Prima di questa disgregazione narrativa portata a compimento nella scena finale, Londra rimane come uno sfondo, una rete finissima di riferimenti che agiscono su un piano diverso rispetto a quello della trama principale: un ennesimo romanzo nel romanzo (dopo il livello narrativo e quello linguistico) che tuttavia è rivolto prevalentemente ai londinesi e rimane per lo più estraneo agli altri lettori, dall’importanza del Carnevale nella cultura caraibica ai piatti che consumano Natalie e suo marito (tikka masala, noodles con pollo e salsa chow mein) , dalle questioni politiche legate ai fondi del council al problema delle baby-gang. Un gioco intertestuale portato avanti con intelligenza ma anche con la precisa volontà di farne appunto uno sfondo, incapace di diventare un elemento narrativo a tutti gli effetti.
Come è stato fatto notare da più parti (ad esempio da Anna Quindlen in Londra immaginata) su Londra si potrebbe compilare la più grande bibliografia del mondo, da Charles Dickens a Oscar Wilde, da Joseph Conrad a Virginia Woolf, da George Orwell a T.S. Eliot, da Henry James fino ai più recenti Martin Amis e Tom McCarthy. E tuttavia in questa straordinaria e probabilmente unica ricchezza intellettuale Londra non ha mai trovato tra gli scrittori di narrativa un vero biografo, non esiste un film di fiction che la rappresenti come ha fatto con New York Woody Allen in Manhattan, non c’è un disco che la canti in maniera meno idiosincratica di quanto abbiano fatto i Clash in London Calling.
Ecco un ennesimo paradosso: il fatto che la patria dell’enciclopedismo e della visione d’insieme (un fil rouge che collega ad esempio la Byatt del Libro dei bambini con il Tom McCarthy di C) sia al contempo incapace di produrre a livello narrativo una visione unitaria, frammentandosi nelle miriadi di sguardi che la compongono.
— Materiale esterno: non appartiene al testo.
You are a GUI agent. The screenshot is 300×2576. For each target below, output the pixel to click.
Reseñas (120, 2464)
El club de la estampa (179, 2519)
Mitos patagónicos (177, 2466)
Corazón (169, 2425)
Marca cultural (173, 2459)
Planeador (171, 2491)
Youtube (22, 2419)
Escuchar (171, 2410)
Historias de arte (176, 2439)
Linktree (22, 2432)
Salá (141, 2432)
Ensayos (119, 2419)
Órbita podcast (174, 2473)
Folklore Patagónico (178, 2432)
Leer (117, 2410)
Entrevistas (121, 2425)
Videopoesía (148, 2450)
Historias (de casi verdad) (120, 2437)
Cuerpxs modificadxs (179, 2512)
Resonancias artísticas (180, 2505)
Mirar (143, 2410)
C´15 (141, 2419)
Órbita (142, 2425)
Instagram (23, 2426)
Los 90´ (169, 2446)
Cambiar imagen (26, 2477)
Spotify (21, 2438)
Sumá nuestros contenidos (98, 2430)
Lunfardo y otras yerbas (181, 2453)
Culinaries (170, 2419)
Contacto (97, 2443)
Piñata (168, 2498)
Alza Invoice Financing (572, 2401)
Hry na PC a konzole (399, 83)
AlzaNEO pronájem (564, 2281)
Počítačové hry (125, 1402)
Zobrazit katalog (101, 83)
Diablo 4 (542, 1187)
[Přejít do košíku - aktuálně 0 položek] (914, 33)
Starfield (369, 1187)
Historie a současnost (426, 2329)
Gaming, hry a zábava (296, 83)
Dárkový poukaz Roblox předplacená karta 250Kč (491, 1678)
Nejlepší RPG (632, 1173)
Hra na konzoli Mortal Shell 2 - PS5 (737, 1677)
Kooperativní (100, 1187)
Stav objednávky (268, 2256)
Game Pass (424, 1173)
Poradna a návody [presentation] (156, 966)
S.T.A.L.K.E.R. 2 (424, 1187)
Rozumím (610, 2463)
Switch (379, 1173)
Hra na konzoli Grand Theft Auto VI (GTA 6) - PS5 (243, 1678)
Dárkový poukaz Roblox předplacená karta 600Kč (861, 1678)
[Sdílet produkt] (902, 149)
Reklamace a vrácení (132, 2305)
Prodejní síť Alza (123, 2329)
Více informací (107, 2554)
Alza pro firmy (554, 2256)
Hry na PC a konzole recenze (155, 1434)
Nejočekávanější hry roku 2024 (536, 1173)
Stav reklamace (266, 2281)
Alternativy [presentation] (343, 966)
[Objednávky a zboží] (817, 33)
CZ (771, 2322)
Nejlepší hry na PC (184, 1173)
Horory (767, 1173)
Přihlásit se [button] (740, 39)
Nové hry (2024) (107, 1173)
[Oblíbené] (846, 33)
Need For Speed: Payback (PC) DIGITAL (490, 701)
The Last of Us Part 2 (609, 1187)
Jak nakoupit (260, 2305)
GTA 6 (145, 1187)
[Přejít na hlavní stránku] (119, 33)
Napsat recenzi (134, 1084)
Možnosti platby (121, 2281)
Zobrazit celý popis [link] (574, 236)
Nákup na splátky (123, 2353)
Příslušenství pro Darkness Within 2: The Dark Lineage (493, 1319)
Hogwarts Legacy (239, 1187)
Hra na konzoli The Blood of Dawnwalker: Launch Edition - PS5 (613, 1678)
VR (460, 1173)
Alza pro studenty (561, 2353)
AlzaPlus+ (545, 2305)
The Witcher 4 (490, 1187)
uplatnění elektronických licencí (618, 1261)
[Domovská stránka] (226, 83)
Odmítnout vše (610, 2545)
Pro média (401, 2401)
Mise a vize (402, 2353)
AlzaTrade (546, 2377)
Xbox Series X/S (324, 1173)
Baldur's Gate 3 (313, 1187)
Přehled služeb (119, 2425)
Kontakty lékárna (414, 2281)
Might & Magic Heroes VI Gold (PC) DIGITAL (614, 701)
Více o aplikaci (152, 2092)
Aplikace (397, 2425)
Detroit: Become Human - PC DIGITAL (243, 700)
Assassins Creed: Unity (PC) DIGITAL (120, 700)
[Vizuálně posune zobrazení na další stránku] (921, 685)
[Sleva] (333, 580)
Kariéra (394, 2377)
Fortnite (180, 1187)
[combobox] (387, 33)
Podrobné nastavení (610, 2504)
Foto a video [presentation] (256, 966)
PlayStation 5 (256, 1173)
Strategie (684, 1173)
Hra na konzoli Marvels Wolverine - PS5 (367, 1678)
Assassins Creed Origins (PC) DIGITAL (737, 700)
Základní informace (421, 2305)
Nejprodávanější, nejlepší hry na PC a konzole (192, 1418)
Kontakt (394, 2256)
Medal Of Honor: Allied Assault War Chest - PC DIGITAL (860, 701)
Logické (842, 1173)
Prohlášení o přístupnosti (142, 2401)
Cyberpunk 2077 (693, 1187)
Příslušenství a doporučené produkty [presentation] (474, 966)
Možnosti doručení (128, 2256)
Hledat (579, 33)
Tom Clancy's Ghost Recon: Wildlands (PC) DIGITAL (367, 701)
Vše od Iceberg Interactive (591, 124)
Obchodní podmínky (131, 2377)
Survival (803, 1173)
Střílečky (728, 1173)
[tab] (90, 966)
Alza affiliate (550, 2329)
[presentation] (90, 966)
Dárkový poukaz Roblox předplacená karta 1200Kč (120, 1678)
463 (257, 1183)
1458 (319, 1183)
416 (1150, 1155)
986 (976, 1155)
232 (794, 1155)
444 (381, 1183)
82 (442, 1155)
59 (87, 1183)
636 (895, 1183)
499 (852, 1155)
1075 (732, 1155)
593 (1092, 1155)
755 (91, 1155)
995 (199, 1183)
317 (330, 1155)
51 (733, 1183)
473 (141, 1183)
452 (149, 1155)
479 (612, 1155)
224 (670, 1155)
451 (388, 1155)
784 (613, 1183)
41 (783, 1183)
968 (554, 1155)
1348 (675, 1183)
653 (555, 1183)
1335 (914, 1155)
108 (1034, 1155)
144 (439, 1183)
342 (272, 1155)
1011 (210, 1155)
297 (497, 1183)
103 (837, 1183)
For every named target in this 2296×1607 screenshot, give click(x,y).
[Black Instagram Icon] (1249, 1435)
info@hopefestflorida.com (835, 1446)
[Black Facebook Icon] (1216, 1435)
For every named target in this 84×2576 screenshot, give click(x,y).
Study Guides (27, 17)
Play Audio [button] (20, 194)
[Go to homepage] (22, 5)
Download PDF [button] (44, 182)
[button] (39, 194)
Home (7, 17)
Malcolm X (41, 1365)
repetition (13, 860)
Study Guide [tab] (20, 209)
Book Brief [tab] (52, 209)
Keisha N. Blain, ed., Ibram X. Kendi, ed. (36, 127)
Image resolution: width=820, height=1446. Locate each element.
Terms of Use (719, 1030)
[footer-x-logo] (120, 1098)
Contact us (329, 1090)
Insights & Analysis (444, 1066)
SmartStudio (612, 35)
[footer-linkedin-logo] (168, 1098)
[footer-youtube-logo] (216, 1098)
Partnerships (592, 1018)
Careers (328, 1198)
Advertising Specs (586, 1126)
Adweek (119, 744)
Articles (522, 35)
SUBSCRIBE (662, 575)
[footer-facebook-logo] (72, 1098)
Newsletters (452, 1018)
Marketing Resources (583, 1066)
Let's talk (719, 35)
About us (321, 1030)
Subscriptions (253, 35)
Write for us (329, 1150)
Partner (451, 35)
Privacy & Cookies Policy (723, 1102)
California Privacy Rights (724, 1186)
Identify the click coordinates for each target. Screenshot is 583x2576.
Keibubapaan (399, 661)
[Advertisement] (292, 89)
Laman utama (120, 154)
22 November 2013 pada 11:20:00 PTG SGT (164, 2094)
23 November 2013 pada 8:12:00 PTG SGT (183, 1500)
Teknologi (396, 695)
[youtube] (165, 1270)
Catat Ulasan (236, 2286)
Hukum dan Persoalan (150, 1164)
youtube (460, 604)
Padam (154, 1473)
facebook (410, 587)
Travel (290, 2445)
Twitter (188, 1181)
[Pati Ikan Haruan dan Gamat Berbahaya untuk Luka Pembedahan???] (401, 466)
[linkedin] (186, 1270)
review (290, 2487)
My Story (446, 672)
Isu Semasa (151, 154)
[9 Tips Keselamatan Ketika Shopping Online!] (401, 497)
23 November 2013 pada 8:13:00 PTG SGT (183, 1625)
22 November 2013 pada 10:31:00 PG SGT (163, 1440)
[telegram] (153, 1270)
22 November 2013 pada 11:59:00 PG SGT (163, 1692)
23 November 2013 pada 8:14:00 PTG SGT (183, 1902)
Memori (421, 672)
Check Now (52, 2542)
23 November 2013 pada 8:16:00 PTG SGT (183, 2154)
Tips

Così che alla fine rimangono appunto i frammenti: la Whitechapel di Jack Lo Squartatore, la Abbey Road dei Beatles.
Frammenti che sono altrettanti sguardi, altrettante lingue, altrettante tradizioni culturali. In questa prospettiva di lungo termine la città è, in fondo, la confluenza lungo gli assi di spazio e tempo di una irriducibile diversità, e un romanzo come NW un’altra luce che si accende a svelare una zona finora rimasta in ombra e che, subito, si va ad aggiungere al numero infinito delle altre luci.